VIII

Gradually those bright eyes of his imagination, watching him from letters and from among the fourteen flies on the ceiling, had ceased to be centres of peace. They seemed like two whirlpools, wherein the order and quiet of his life were absorbed hourly and daily.

He still thought sometimes of the country house of his dreams and of the garden and the three gardeners, but somehow they had lost half their charm.

He had written to Howard and some others, and commenced, at last, a letter to Mary Carton. It lay unfinished on his desk; a thin coating of dust was gathering upon it.

Mrs. Leland called continually on Mrs. Sherman.
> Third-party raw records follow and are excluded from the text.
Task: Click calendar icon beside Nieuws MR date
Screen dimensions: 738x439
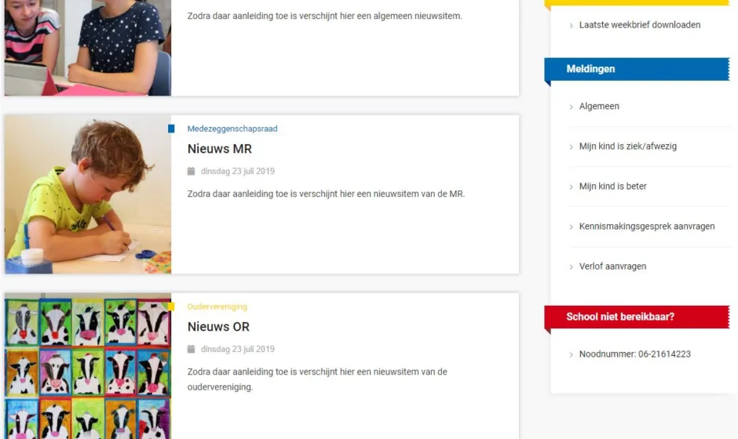Action: (191, 171)
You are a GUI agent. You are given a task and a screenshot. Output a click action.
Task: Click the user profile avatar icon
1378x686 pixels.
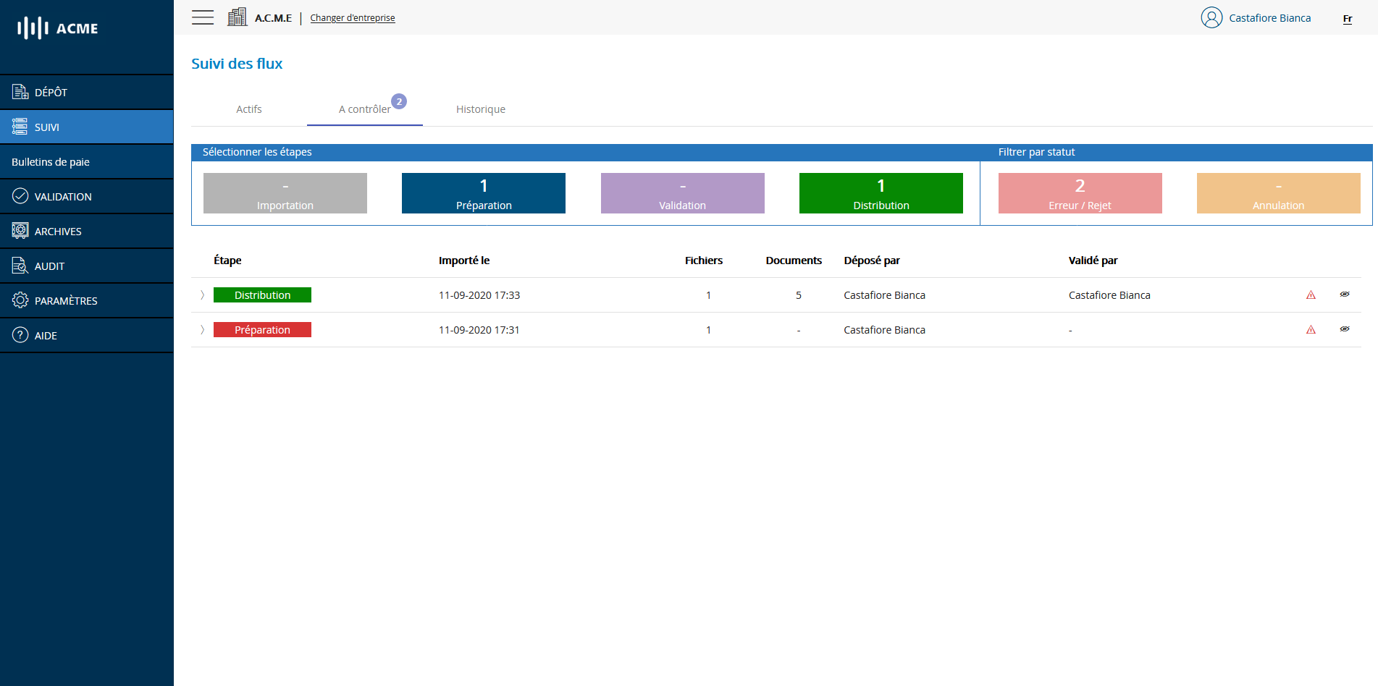[x=1211, y=17]
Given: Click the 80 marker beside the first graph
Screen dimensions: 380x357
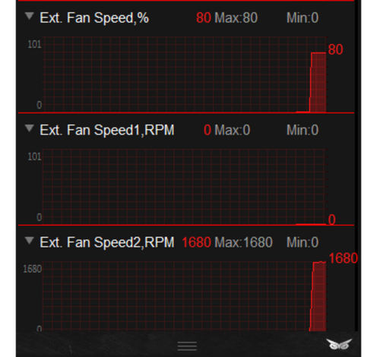Looking at the screenshot, I should (336, 49).
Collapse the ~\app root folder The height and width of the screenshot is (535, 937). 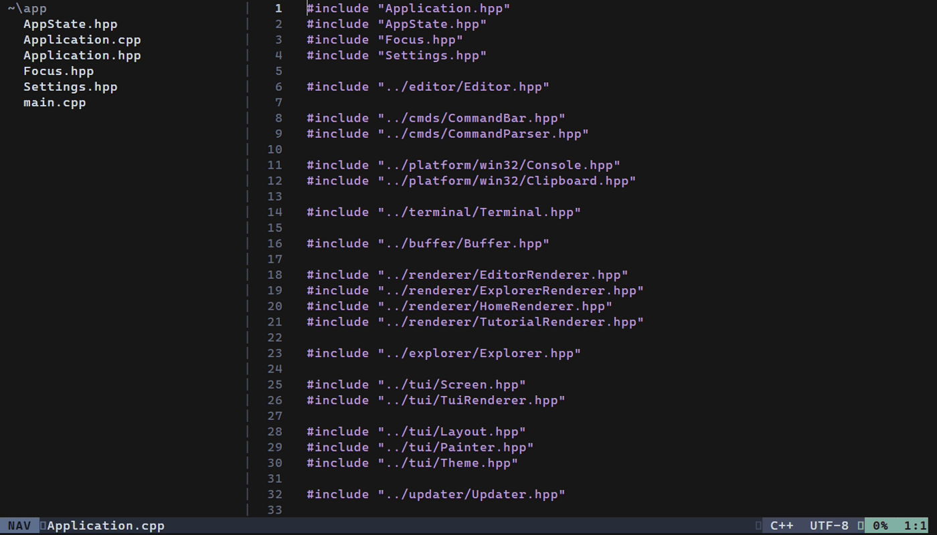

She sentimentalized over the lovers, and even wept over them; each visit supplied the household with conversation for a week.

Every Sunday morning—his letter-writing time—Sherman looked at his uncompleted letter. Gradually it became plain to him he could not finish it. It had never seemed to him he had more than friendship for Mary Carton, yet somehow it was not possible to tell her of this love-affair.

The more his betrothed troubled him the more he thought about the unfinished letter. He was a man standing at the cross roads.

Whenever the wind blew from the south he remembered his friend, for that is the wind that fills the heart with memory.

One Sunday he removed the dust from the face of the letter almost reverently, as though it were the dust from the wheels of destiny. But the letter remained unfinished.